Folha - Qual tem sido a estratégia da Vanguard na gestão dos recursos dos clientes que aplicam em Bolsa?
Sauter -
Deixamos os nossos fundos de ações completamente investidos em Bolsa durante todos os momentos. Não achamos que temos a habilidade para predizer quando o mercado vai cair. E os nossos clientes de fundos de ações aplicam conosco na expectativa de que seu dinheiro estará com exposição à Bolsa.

Folha - Como o senhor acha que vai ser o desempenho da Bolsa neste ano?
Sauter -
Não costumamos fazer previsões de curto prazo. Acreditamos que a volatilidade continuará. Achamos que, num período de cinco ou dez anos, o retorno do mercado acionário dos Estados Unidos será muito menor do que o retorno visto nos últimos 15 anos.

Folha - O apetite do investidor por ações de tecnologia diminuiu em razão da recente turbulência?
Sauter -
No momento, a demanda por essas ações diminuiu um pouco. Acho que novas quedas nos preços das ações do setor de tecnologia talvez abalem um pouco mais a fé do investidor nesses papéis. Mas, até agora, boa parte dos investidores está disposta a conviver com a queda observada nas ações. Ainda há uma grande expectativa entre os investidores de que as ações de tecnologia sejam as opções para investir no futuro, apesar dos elevados níveis de "valuation" que carregam esses papéis.

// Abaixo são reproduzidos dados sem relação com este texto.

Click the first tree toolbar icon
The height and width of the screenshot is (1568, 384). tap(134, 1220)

Folha - Qual será o setor ou ação que atrairá a atenção do investidor como a próxima grande tacada?
Sauter -
É, provavelmente, a previsão mais difícil de fazer. Achamos que o retorno das ações do setor de tecnologia será menor, pelo menos a médio prazo. Não sei qual o segmento de mercado que será um sucesso, mas acredito que o investidor deveria estar exposto a todo o mercado acionário.

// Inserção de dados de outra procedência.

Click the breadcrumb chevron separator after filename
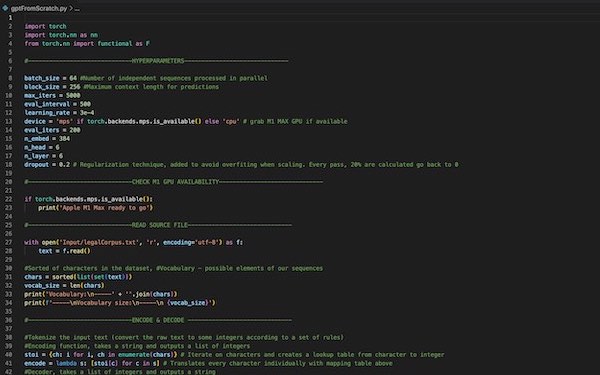The width and height of the screenshot is (600, 375). click(71, 8)
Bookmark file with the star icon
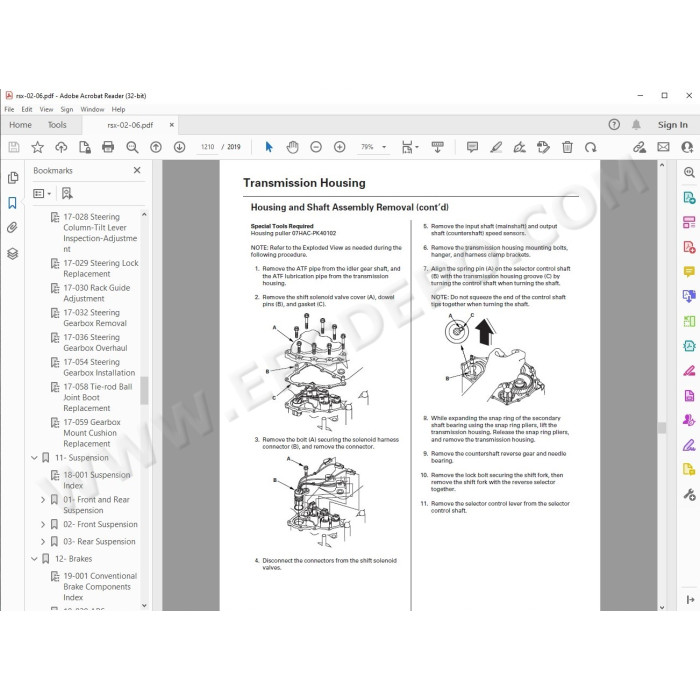Viewport: 700px width, 700px height. pyautogui.click(x=38, y=147)
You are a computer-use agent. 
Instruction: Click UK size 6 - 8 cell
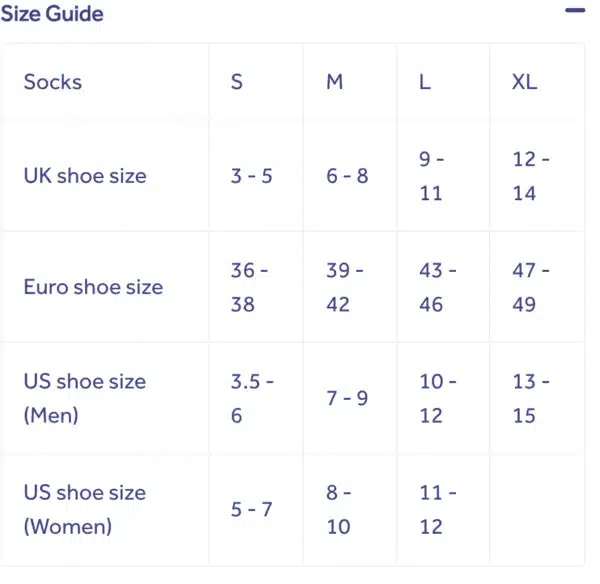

Folha - Quando o mercado desaba, o noticiário é negativo e o pânico se instala, os investidores costumam fugir em massa. Quando a Bolsa sobe e as notícias são encorajadoras, eles correm para o mercado acionário. Como o investidor pode evitar essa mentalidade de agir como fosse parte de um rebanho?
Sauter -
É muito difícil evitar esse comportamento. Há uma área nas finanças, que vem se desenvolvendo nos últimos dez anos, chamada de "finança comportamental". Essa área tenta explicar justamente isso - os investidores agem em massa, e há ocasiões em que tomam decisões sem o devido cuidado e de uma forma até irracional. Não sei como resolver isso. É uma questão de mudar o comportamento humano. E boa parte do nosso comportamento é uma reação a lições do passado.
O que estamos vendo agora no nosso mercado é que, com o fenômeno "comprar na baixa", muitos investidores aprenderam a lição de que o mercado se recupera rapidamente depois de uma queda. Acredito que possamos entrar numa era em que, em alguns momentos, o mercado não se recupere automaticamente ou fique estagnado por algum tempo. Talvez isso mude o comportamento de alguns investidores, especialmente aqueles que investem em ações de tecnologia, que viraram uma verdadeira mania.

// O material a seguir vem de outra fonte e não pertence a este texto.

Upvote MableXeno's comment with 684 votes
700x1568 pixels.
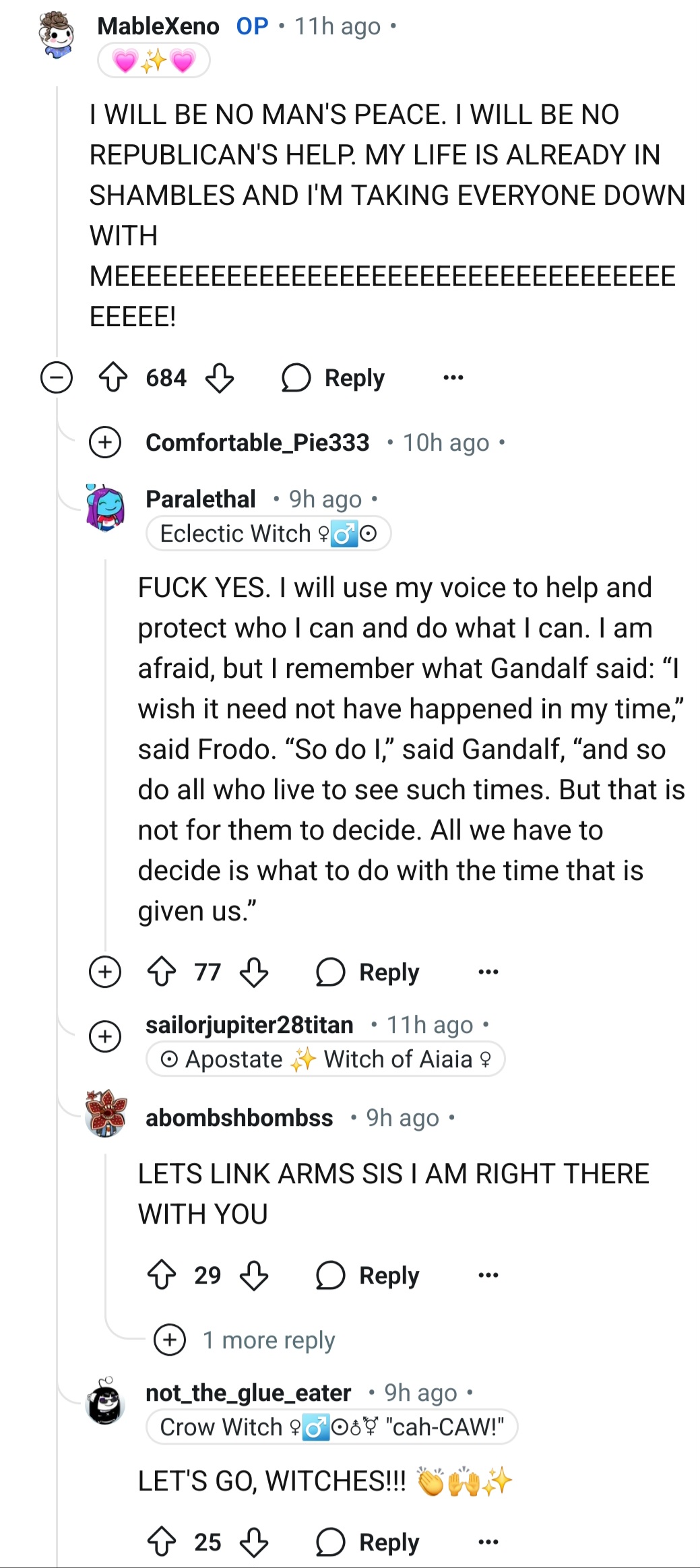(113, 377)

Folha - Os investidores norte-americanos estão mais agressivos ou conservadores em relação ao que eram?
Sauter -
Eles vêm se tornando cada vez mais agressivos nos últimos dez anos. Há hoje muito mais americanos investindo em Bolsa do que em qualquer período do passado. Eles também estão movimentando o dinheiro muito mais rapidamente. Antes, o investidor médio norte-americano permanecia num fundo mútuo durante dez anos. Agora, ele está resgatando seu dinheiro do fundo em dois anos e meio. O dinheiro está se movimentando pelo mercado com maior rapidez em busca da rentabilidade passada. Daí estarmos observando um comportamento cada vez mais agressivo dos investidores de ações.